And Ziroonderel all mournfully shook her head. “The way of the leaves,” she said. “The way of all beauty.”
But Alveric did not stay to hear her say more than her first five words; for he went with the restlessness with which he had come, straight from the room and hastily down the stair, and out at once into the windy morning, to see which way those glorious leaves were gone.
And a few leaves that had clung to cold branches longer, when the gay company of their comrades had gone, were now too on the air, going lonely and last: and Alveric saw they were going south-east towards Elfland.
Hurriedly then he donned his magical sword in its wide scabbard of leather; and with scanty provisions hastened over the fields, after the last of the leaves, whose autumnal glory led him, as many a cause in its latter days, all splendid and fallen, leads all manner of men.
And so he came to the upland fields with their grass all grey with dew; and the air was all sparkling with sunlight, and gay with the last of the leaves, but a melancholy seemed to dwell with the sound of the lowing of cattle.
In the calm bright morning with the north-west wind roaming through it Alveric came by no calm, and never gave up the haste of one who has lost something suddenly: he had the swift movements of such, and the frantic air. He watched all day over clear wide horizons, south-east where the leaves were leading; and at evening he looked to see the Elfin Mountains, severe and changeless, unlit by any light we know, the colour of pale forget-me-nots. He held on restlessly to see their summits, but never they came to view.

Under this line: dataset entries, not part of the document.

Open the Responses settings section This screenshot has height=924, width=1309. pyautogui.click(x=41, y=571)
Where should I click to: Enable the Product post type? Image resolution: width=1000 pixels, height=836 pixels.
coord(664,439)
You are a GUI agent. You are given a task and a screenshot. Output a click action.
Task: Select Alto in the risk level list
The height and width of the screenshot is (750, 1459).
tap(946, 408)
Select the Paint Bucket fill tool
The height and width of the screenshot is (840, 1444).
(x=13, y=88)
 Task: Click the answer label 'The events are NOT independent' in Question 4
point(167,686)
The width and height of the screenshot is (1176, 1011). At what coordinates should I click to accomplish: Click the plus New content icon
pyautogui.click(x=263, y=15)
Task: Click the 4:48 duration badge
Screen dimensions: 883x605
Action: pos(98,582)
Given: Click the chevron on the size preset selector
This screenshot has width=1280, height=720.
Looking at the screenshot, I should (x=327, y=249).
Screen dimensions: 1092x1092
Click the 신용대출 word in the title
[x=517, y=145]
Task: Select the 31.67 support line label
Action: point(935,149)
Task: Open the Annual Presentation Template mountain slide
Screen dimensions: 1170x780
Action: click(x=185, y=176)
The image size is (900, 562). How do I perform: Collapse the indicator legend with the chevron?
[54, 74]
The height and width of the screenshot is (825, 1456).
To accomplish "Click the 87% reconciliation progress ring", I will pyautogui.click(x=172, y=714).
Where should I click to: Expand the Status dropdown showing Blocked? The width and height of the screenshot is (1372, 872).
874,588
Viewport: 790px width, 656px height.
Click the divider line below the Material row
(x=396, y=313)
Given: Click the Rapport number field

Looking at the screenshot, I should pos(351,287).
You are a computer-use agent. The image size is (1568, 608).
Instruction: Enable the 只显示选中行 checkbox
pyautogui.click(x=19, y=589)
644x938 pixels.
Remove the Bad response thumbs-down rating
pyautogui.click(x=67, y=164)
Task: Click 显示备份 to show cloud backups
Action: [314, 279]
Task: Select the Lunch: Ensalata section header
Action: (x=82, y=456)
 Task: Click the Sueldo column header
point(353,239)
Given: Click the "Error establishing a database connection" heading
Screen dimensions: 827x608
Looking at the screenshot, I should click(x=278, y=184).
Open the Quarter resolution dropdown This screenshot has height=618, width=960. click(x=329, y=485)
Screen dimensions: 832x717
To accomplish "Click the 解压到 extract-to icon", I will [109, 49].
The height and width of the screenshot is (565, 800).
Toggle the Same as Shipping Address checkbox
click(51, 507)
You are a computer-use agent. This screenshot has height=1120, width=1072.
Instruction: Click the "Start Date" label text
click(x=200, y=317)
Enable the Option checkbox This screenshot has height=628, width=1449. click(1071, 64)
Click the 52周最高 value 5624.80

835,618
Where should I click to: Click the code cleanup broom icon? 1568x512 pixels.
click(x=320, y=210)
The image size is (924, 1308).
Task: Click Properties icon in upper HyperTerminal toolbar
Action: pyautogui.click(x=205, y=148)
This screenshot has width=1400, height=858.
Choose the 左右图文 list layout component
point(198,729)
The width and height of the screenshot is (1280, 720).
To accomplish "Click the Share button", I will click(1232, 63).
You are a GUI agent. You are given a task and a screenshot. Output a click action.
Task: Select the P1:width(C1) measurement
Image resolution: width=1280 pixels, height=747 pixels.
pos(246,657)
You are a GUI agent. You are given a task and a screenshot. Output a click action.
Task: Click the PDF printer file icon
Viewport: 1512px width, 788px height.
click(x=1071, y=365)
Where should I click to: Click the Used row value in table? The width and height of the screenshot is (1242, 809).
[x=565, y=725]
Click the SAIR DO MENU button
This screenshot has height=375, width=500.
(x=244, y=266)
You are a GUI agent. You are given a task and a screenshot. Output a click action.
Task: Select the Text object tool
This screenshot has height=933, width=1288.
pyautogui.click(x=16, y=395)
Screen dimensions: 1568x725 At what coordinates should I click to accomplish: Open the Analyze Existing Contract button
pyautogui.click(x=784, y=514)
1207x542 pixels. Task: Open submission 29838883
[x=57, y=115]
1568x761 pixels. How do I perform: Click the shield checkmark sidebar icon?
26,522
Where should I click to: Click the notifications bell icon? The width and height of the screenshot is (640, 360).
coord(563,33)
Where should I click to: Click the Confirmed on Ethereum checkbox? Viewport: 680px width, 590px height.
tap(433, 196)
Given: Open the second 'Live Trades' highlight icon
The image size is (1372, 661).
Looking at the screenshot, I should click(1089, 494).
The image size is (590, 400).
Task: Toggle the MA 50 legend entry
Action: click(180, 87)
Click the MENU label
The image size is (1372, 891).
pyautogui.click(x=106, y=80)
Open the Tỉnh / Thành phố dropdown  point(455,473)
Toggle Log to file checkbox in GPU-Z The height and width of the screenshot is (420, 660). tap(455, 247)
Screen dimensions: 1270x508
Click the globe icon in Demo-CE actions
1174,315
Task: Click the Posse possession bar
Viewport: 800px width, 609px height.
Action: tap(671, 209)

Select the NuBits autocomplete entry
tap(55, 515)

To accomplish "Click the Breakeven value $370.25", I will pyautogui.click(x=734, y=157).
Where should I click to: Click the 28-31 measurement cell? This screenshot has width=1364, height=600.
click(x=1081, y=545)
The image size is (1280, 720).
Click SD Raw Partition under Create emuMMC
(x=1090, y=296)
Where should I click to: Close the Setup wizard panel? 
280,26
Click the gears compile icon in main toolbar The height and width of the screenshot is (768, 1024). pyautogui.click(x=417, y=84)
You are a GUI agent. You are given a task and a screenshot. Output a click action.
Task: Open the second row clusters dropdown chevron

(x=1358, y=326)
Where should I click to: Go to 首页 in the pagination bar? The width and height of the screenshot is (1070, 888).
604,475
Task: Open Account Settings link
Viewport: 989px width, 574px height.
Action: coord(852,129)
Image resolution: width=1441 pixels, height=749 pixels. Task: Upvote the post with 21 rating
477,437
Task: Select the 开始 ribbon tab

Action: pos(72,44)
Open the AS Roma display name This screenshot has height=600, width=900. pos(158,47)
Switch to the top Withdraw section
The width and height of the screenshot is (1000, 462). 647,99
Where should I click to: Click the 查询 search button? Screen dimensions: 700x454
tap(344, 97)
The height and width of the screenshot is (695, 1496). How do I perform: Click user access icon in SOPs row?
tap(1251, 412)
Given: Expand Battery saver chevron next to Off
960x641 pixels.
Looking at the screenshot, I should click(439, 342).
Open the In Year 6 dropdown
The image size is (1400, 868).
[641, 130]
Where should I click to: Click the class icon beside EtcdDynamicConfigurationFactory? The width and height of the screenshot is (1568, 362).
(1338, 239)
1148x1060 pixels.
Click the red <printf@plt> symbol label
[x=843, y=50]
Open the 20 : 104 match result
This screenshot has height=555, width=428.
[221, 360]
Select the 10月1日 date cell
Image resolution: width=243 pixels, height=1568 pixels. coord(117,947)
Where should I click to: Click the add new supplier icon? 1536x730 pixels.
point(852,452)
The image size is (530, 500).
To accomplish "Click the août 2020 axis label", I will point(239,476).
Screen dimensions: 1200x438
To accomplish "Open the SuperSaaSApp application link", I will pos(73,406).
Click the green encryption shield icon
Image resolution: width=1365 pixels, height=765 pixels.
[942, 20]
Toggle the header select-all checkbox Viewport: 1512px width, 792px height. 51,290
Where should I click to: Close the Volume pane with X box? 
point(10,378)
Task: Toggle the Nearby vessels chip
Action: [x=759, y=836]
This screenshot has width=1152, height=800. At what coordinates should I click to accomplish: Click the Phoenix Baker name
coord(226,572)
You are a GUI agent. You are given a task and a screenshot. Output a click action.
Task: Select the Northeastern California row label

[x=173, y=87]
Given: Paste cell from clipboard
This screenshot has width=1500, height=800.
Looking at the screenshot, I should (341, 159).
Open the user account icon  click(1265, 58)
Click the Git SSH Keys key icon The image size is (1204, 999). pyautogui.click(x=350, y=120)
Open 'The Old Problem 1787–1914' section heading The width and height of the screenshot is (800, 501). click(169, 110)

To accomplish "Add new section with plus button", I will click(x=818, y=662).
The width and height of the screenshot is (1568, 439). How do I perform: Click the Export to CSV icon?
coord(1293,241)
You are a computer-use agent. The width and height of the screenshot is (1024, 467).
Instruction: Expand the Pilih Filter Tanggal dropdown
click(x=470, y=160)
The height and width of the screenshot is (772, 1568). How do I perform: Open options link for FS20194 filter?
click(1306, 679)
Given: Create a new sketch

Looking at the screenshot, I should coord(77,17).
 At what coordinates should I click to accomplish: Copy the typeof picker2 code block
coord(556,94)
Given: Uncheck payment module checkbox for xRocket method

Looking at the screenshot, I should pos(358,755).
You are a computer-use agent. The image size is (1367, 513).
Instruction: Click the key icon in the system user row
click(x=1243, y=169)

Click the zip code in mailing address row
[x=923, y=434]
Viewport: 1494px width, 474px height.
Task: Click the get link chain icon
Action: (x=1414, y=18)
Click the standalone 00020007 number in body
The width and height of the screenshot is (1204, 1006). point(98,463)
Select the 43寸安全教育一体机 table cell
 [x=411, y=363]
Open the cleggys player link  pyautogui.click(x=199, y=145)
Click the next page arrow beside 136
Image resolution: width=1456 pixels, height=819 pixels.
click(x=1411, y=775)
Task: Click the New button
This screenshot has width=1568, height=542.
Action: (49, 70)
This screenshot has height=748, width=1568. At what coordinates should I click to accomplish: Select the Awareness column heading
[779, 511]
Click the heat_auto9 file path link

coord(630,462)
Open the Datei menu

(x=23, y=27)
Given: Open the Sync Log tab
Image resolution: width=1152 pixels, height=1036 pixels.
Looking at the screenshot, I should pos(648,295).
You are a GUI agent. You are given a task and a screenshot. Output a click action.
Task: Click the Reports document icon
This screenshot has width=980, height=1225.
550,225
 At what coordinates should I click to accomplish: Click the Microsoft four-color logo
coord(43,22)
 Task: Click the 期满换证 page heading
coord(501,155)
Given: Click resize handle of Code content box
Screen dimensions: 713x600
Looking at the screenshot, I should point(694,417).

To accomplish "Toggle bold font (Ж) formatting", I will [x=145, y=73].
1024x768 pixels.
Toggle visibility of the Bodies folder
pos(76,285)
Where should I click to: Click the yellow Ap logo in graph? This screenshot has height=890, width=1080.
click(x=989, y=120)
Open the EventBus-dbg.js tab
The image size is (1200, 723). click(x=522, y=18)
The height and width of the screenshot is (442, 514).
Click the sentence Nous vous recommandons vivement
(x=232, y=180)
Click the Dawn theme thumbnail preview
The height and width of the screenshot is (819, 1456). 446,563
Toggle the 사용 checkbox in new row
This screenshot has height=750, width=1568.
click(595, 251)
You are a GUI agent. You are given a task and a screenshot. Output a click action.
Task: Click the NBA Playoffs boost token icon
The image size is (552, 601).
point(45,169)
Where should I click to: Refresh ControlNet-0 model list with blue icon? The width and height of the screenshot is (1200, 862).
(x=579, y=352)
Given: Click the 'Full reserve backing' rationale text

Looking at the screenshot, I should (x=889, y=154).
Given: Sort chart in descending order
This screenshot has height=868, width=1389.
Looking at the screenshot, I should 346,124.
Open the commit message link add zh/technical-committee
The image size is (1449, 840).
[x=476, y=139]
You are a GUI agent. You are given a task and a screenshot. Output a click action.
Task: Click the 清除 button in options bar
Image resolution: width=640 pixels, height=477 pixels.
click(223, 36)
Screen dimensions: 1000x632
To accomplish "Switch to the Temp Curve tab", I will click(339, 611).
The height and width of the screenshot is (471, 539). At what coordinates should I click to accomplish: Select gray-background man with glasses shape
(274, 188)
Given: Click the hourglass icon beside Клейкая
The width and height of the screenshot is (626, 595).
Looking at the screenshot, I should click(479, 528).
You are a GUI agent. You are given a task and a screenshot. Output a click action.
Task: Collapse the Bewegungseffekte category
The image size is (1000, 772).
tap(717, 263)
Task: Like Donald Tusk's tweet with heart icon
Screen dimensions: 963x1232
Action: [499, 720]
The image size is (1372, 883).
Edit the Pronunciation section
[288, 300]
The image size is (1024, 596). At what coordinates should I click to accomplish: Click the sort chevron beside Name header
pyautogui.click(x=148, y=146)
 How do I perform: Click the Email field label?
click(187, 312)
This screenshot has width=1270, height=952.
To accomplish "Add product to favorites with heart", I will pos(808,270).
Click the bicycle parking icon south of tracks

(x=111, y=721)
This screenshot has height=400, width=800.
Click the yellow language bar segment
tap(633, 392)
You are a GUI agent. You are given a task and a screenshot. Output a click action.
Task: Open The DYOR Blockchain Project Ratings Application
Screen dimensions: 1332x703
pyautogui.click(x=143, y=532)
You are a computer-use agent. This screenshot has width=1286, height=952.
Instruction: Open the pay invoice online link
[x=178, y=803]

And then he saw the house of the old leather-worker who had made the scabbard for his sword; and the sight of it brought back to him the years that were gone since the evening when first he had seen it, although he never knew how many they were, and could not know, for no one has ever devised any exact calculation whereby to estimate the action of time in Elfland. Then he looked once more for the pale-blue Elfin Mountains, remembering well where they lay, in their long grave row past a point of one of the leather-worker’s gables, but he saw never a line of them. Then he entered the house and the old man still was there.
The leather-worker was wonderfully aged; even the table on which he worked was much older. He greeted Alveric, remembering who he was, and Alveric enquired for the old man’s wife. “She died long ago,” he said. And again Alveric felt the baffling flight of those years, which added a fear to Elfland whither he went, yet he neither thought to turn back nor reined for a moment his impatient haste. He said a few formal things of the old man’s loss that had happened so long ago. Then “Where are the Elfin Mountains,” he asked, “the pale-blue peaks?”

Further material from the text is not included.